Idealerweise ist die Voraussetzung für die Etablierung des "Prinzip des offenen Zugangs" als erstrebenswertes Verfahren die aktive Beteiligung jedes einzelnen Produzenten von wissenschaftlicher Erkenntnis und jedes Verwalters von kulturellem Erbe. Beiträge nach dem "Prinzip des offenen Zugangs" können sowohl wissenschaftliche Forschungsergebnisse als auch Rohmaterialien und Metadaten, Quellenmaterialien, digitale Repräsentationen von bildlichem und grafischem Material sowie wissenschaftliche Materialien in multimedialer Form sein.
Beiträge nach dem "Prinzip des offenen Zugangs" müssen zwei Bedingungen erfüllen:

1. Die Urheber und die Rechteinhaber solcher Veröffentlichungen gewähren allen Nutzern unwiderruflich das freie, weltweite Zugangsrecht zu diesen Veröffentlichungen und erlauben ihnen, diese Veröffentlichungen - in jedem beliebigen digitalen Medium und für jeden verantwortbaren Zweck - zu kopieren, zu nutzen, zu verbreiten, zu übertragen und öffentlich wiederzugeben sowie Bearbeitungen davon zu erstellen und zu verbreiten, sofern die Urheberschaft korrekt angegeben wird. (Die Wissenschaftsgemeinschaft wird, wie schon bisher, auch in Zukunft Regeln hinsichtlich korrekter Urheberangaben und einer verantwortbaren Nutzung von Veröffentlichungen definieren) Weiterhin kann von diesen Beiträgen eine geringe Anzahl von Ausdrucken zum privaten Gebrauch angefertigt werden.

2. Eine vollständige Fassung der Veröffentlichung samt aller zugehörigen Begleitmaterialien wird zusammen mit einer Kopie der oben erwähnten Erlaubnis in einem geeigneten elektronischen Format auf mindestens einem online zugänglichen Archivserver mit geeigneten technischen Standards (wie die von Open Archive) hinterlegt und damit veröffentlicht. Der Archivserver muss betrieben werden von einer wissenschaftlichen Institution oder Gesellschaft, einer öffentlichen Institution oder einer anderen etablierten Organisation, die das "Prinzip des offenen Zugangs", uneingeschränkte Verbreitung, Interoperabilität und Langzeitarchivierung zu verwirklichen sucht.

Unterstützung des Übergangs zum "Prinzip des offenen Zugangs"

Unsere Organisationen unterstützen die weitere Förderung des neuen "Prinzips des offenen Zugangs" zum besten Nutzen von Wissenschaft und Gesellschaft.
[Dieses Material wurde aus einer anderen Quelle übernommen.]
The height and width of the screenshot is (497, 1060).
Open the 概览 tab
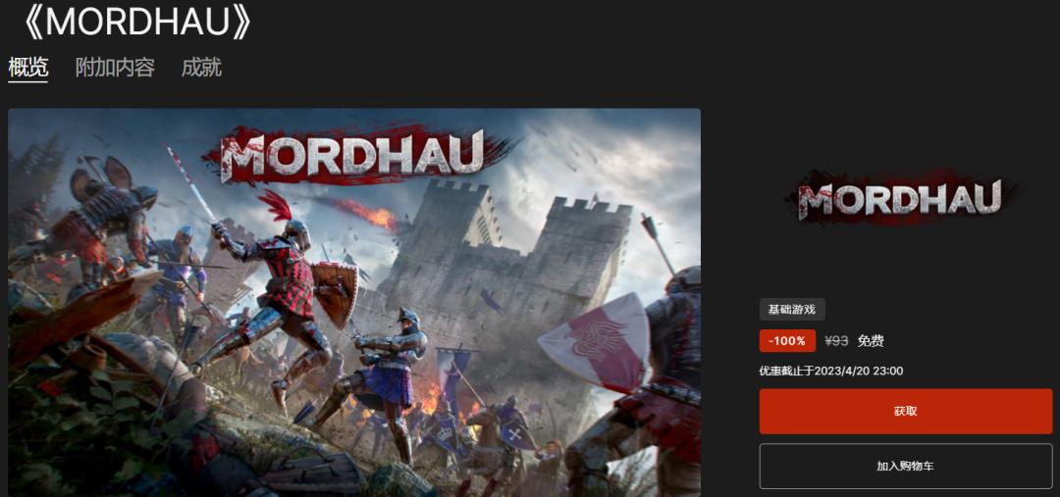click(27, 68)
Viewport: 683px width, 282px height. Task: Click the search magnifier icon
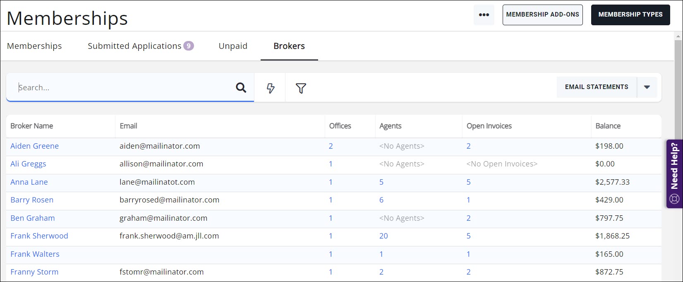pos(241,87)
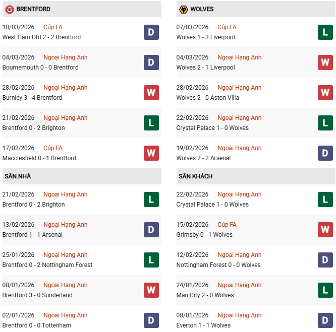Open the Ngoại Hạng Anh link for Bournemouth match
336x332 pixels.
66,57
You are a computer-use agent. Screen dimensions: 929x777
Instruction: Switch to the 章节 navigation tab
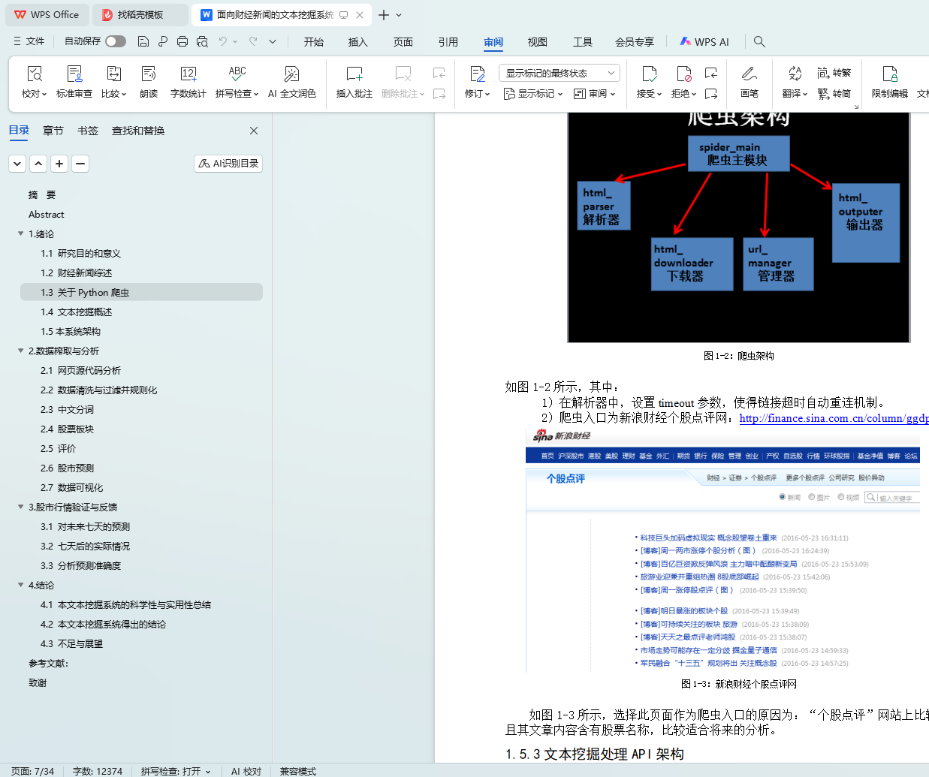[x=53, y=131]
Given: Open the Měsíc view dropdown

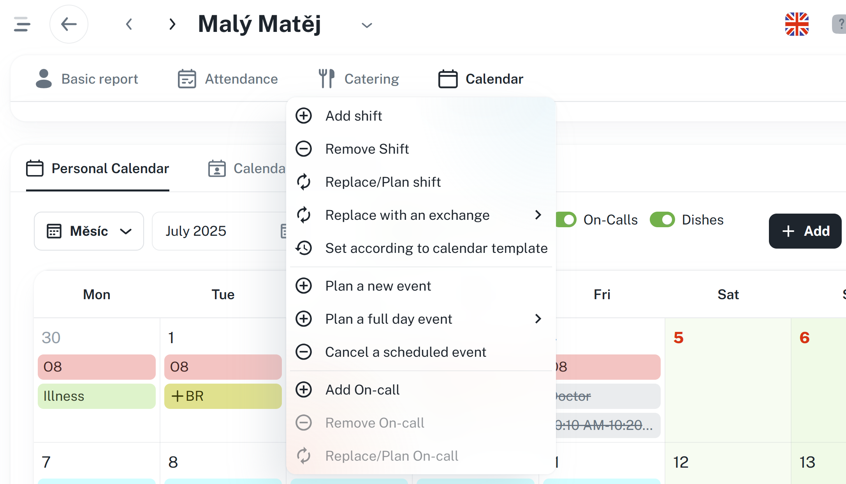Looking at the screenshot, I should click(x=89, y=231).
Wir beabsichtigen deshalb

  • unsere Forscher und Stipendiaten dazu anzuhalten, ihre Arbeiten nach dem "Prinzip des offenen Zugangs" zu veröffentlichen;
  • die Kulturinstitutionen zu ermutigen, ihre Ressourcen ebenfalls nach dem "Prinzip des offenen Zugangs" im Internet verfügbar zu machen;
  • Mittel und Wege zu finden, um für die "Open Access"-Beiträge und Online- Zeitschriften die wissenschaftliche Qualitätssicherung zu gewährleisten und die Regeln der "Guten Wissenschaftlichen Praxis" einzuhalten;
  • dafür einzutreten, dass "Open Access"-Veröffentlichungen bei der Begutachtung von Forschungsleistungen und wissenschaftlicher Karriere anerkannt werden;
  • dafür einzutreten, dass der den Beiträgen zur Entwicklung einer Infrastruktur für den offenen Zugang innewohnende Wert - etwa in Form der Entwicklung von Software- Instrumenten, Inhaltsaufbereitung, Metadatenerstellung, oder der Veröffentlichung einzelner Artikel - anerkannt wird.

Wir sind uns bewusst, dass sich beim Übergang zum "Prinzip des offenen Zugangs" die rechtlichen und finanziellen Aspekte der Verbreitung des Wissens verändern werden. Unsere Organisationen streben nach Lösungen, die die Weiterentwicklung der gegenwärtigen rechtlichen und finanziellen Rahmenbedingungen unterstützen, um so den bestmöglichen Zugang und Gebrauch zu erleichtern.

Diese Erklärung wurde am 22. Oktober 2003 von den Verantwortlichen der deutschen Forschungsorganisationen und weiterer nationaler und internationaler Institutionen unterzeichnet.